Author: Scott Walker
On January 1, 2000, I checked myself into a psychiatric hospital in New Zealand. My Mom, my brother and I had met in NZ to celebrate Christmas with relatives and bring in the new millennium. I was living in Japan at the time and hadn’t seen my Mom or brother in a year and a half.
For the week leading up to New Year’s Day (NYD) 2000 I had barely slept yet had TONS of energy, talked nearly non-stop, had immense confidence, spent more money than normal, was hyper-sexual, and had nearly non-stop ideas. And I had convinced myself that I could read people’s minds.
On the morning of NYD at my aunt and uncle’s in Pukekohe I had a conversation with my Mom. Of course she and the rest of my relatives knew that I was acting very strange in the week leading up to NYD. In that conversation, I told her that I wanted to travel the world to meet with various medical professionals to figure out what was wrong with me.
I told her that I just wanted to be normal again. I told her that I wanted to admit myself into a hospital.
While at a walk-in clinic in Pukekohe I remember having a conversation in a meeting room with my Mom, my brother, and some sort of medical professionals. When I went to the bathroom an intern came with me for my safety although I was not suicidal at this point. While on the way to the bathroom the intern asked me “so you feel that you can read people’s minds?”
That’s the last thing that I remember until January 11, 2000.
January 11, 2000 was a very unique day for me in a few ways. First of all, I woke up in a psychiatric hospital for the first time in my life in Auckland, New Zealand. Secondly, I could not remember anything from the ten days preceding other than checking myself into the hospital. I couldn’t remember anything from Jan 2 until Jan 11!
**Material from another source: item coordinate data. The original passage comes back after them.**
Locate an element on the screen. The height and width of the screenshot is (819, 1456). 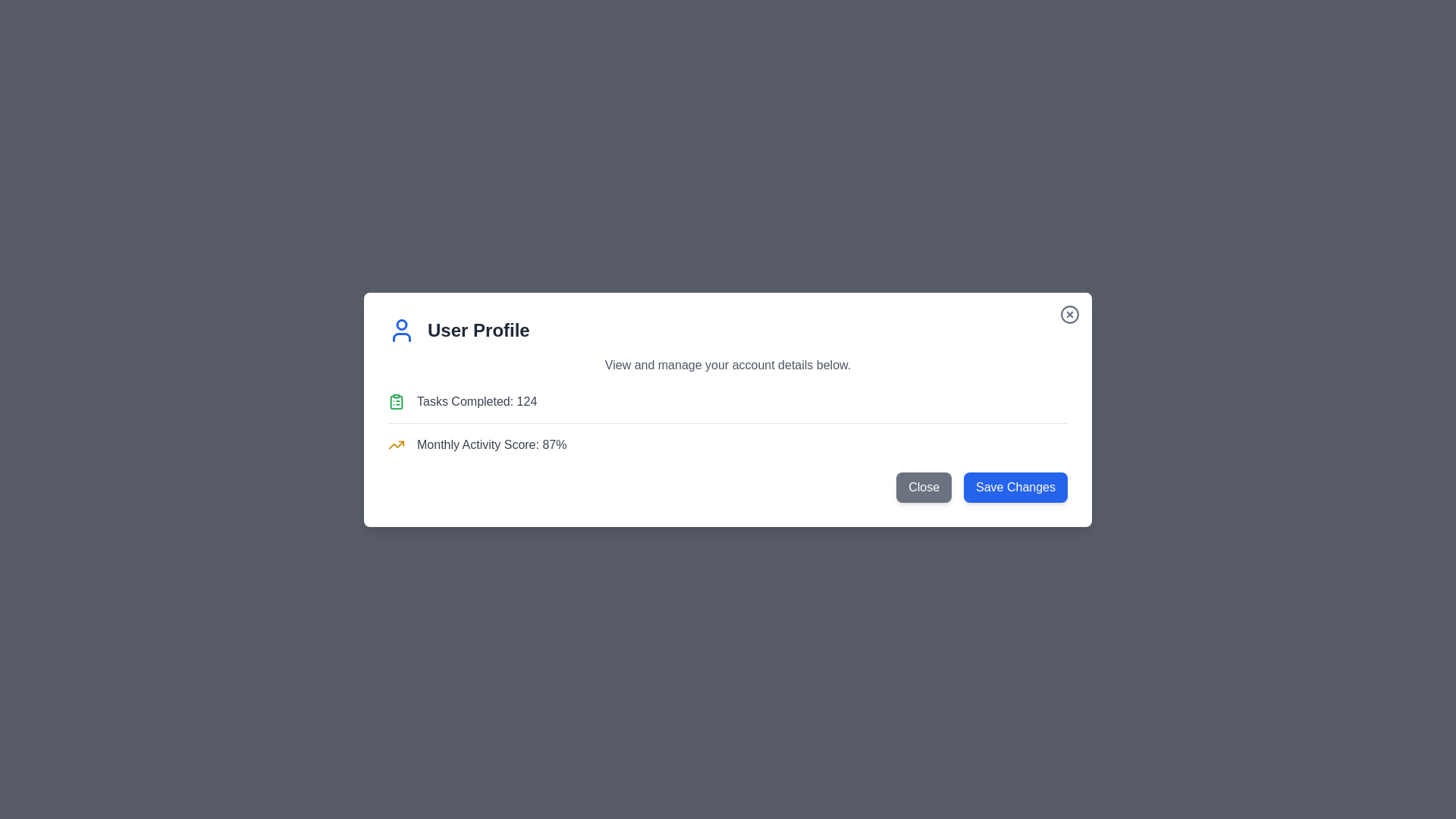
the save button located in the bottom-right section of the modal dialog, positioned to the right of the Close button is located at coordinates (1015, 487).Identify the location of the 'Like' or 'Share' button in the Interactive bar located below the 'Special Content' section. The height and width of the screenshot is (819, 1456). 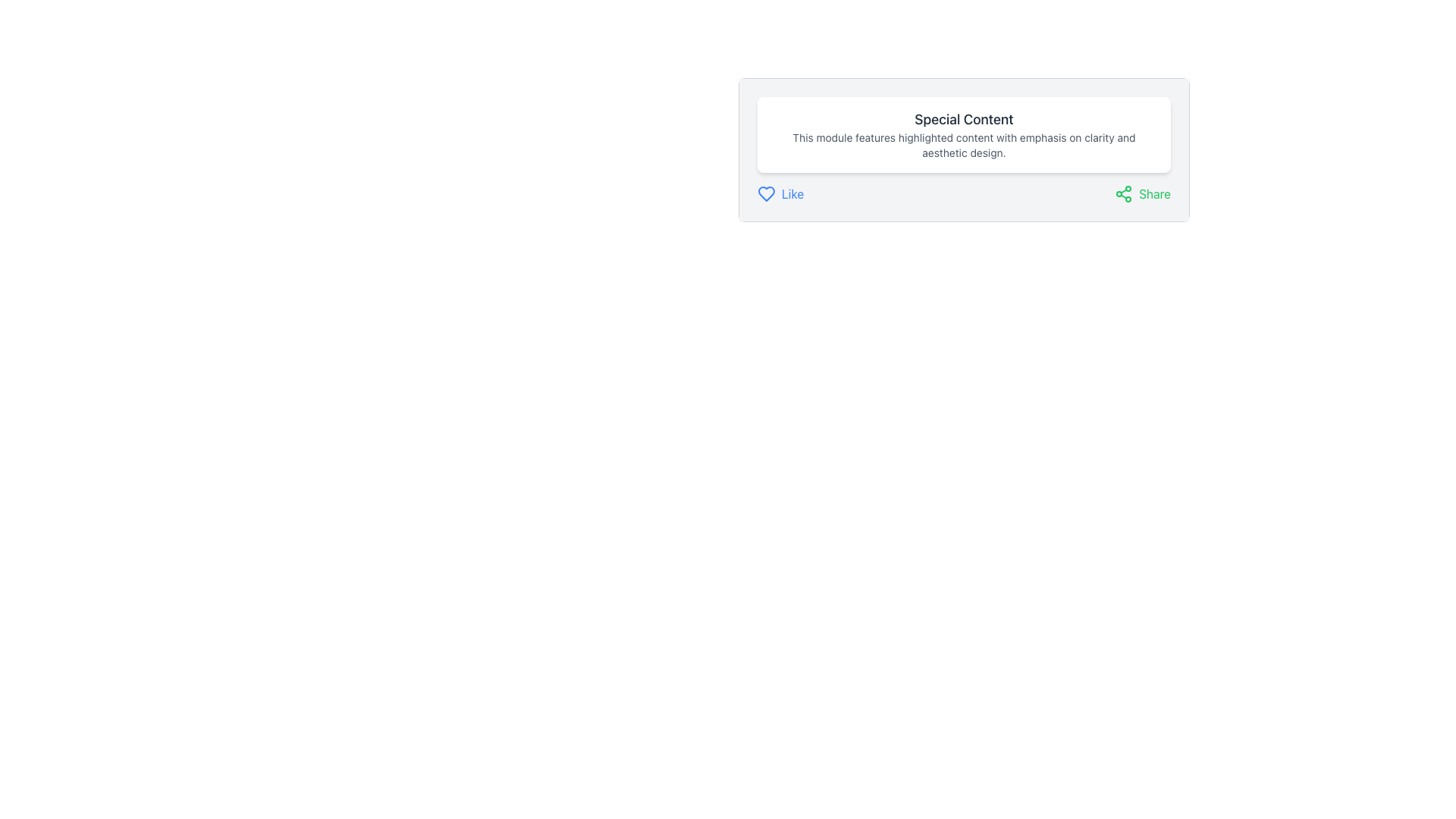
(963, 193).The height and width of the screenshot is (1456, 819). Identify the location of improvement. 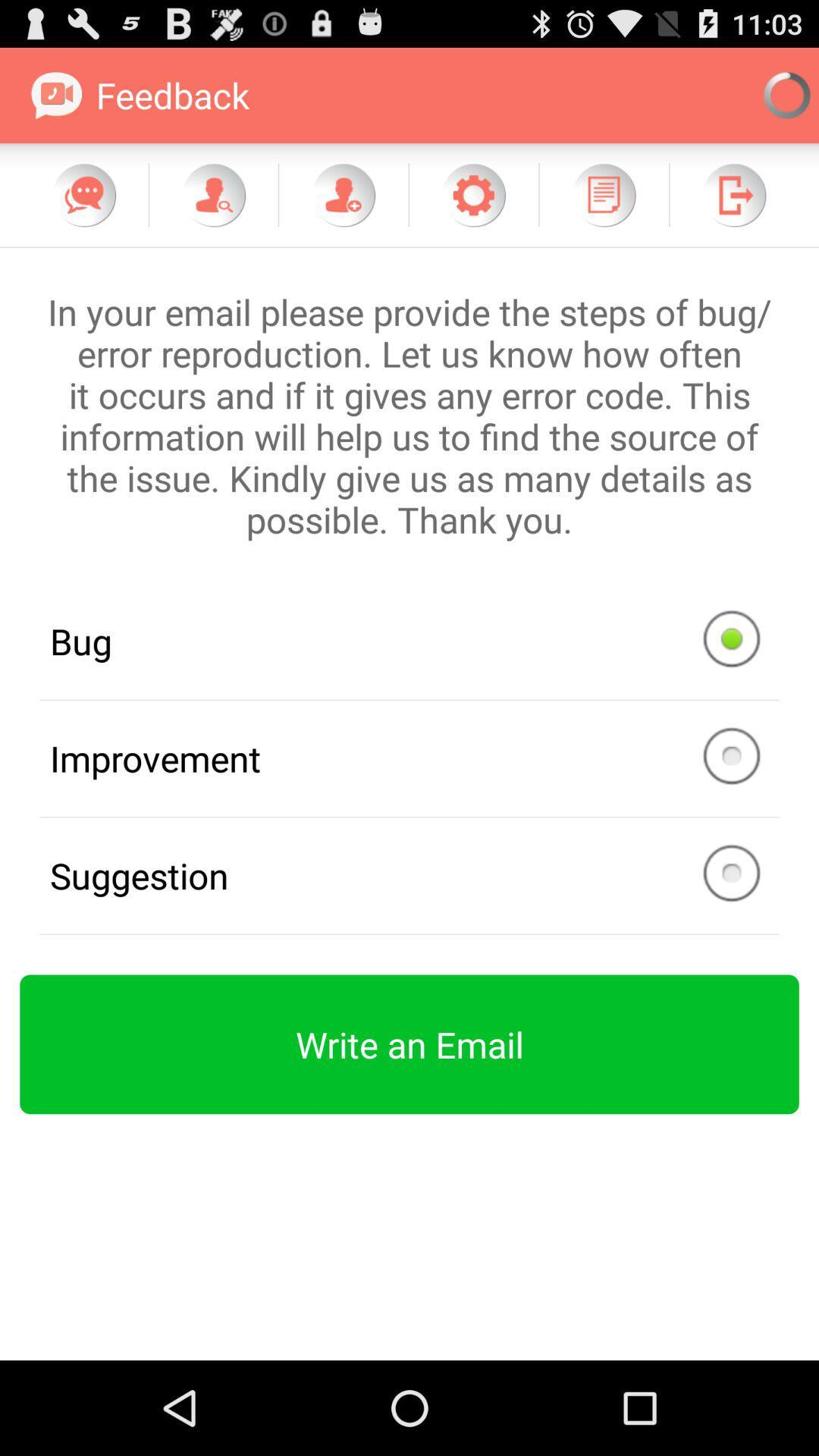
(410, 758).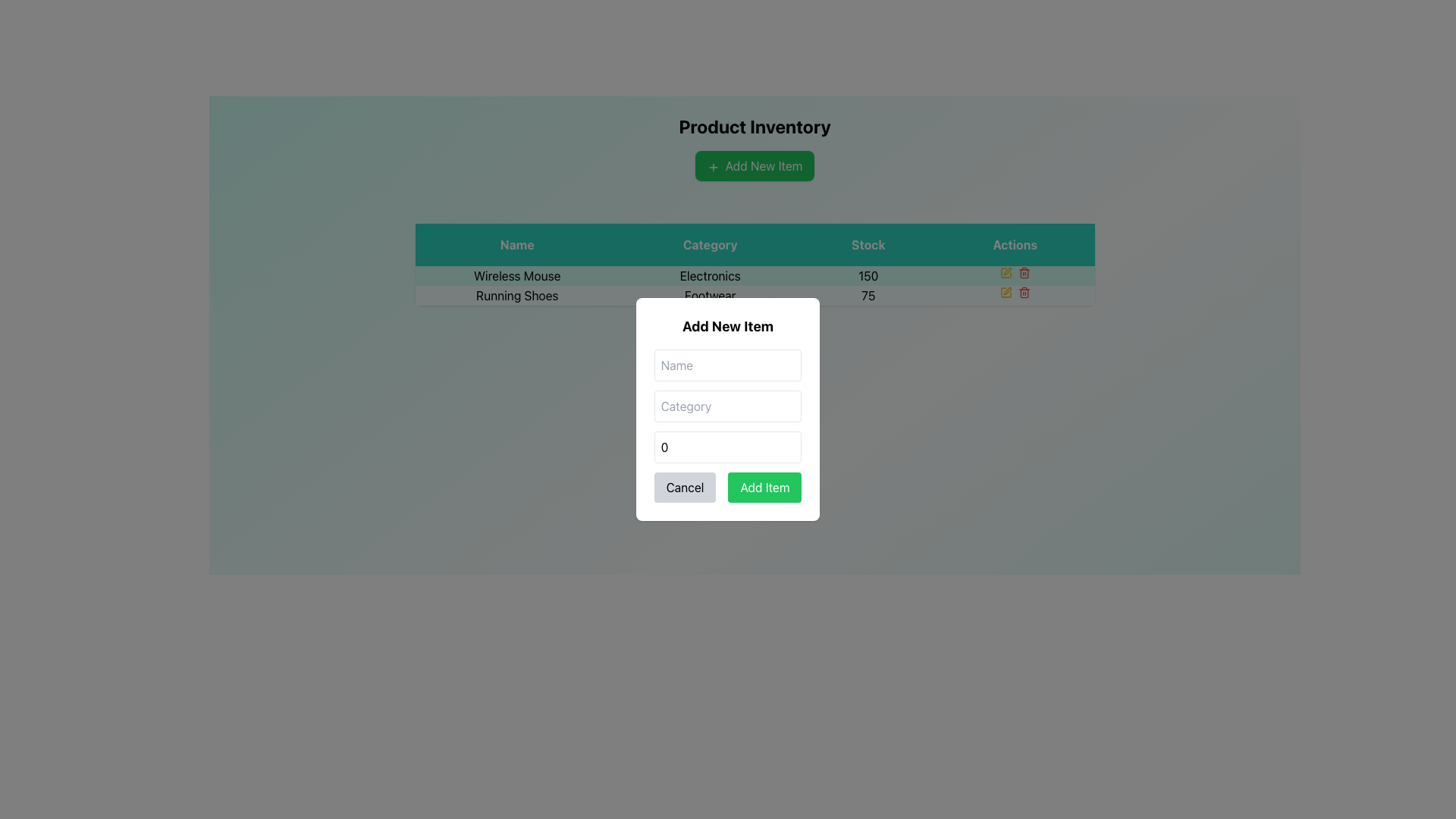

Even though it was twenty years ago I remember being so confused and having no energy. I learned that I had been on some powerful medication to slow my mind down during the previous ten days. I also learned that my Mom and brother had been visiting me during that time. And I could not remember a thing! Even though I have long accepted that, it still blows me away that there’s ten days of my life that I have no recollection of. It was so strange for me being an in-patient in a psychiatric hospital. I remember looking around at the other patients and thinking that many of them were strange people.
And am I now strange? What do others think of me? Will I now always be strange?
I remember meeting with a number of health professionals in the next few days and being told that I had been diagnosed with bipolar disorder. On the one hand it was nice to know what was wrong with me! On the other, I was told that I’d have this for the rest of my life and would always be on medication moving forward. I learned that I would most likely go into a depressive episode after the manic episode which preceded me going into the psychiatric hospital. I remember the first few nights after January 11 being woken up in the middle of the night by some patient screaming. At that point something clicked for me.
What clicked is that I had to do everything I could to get well.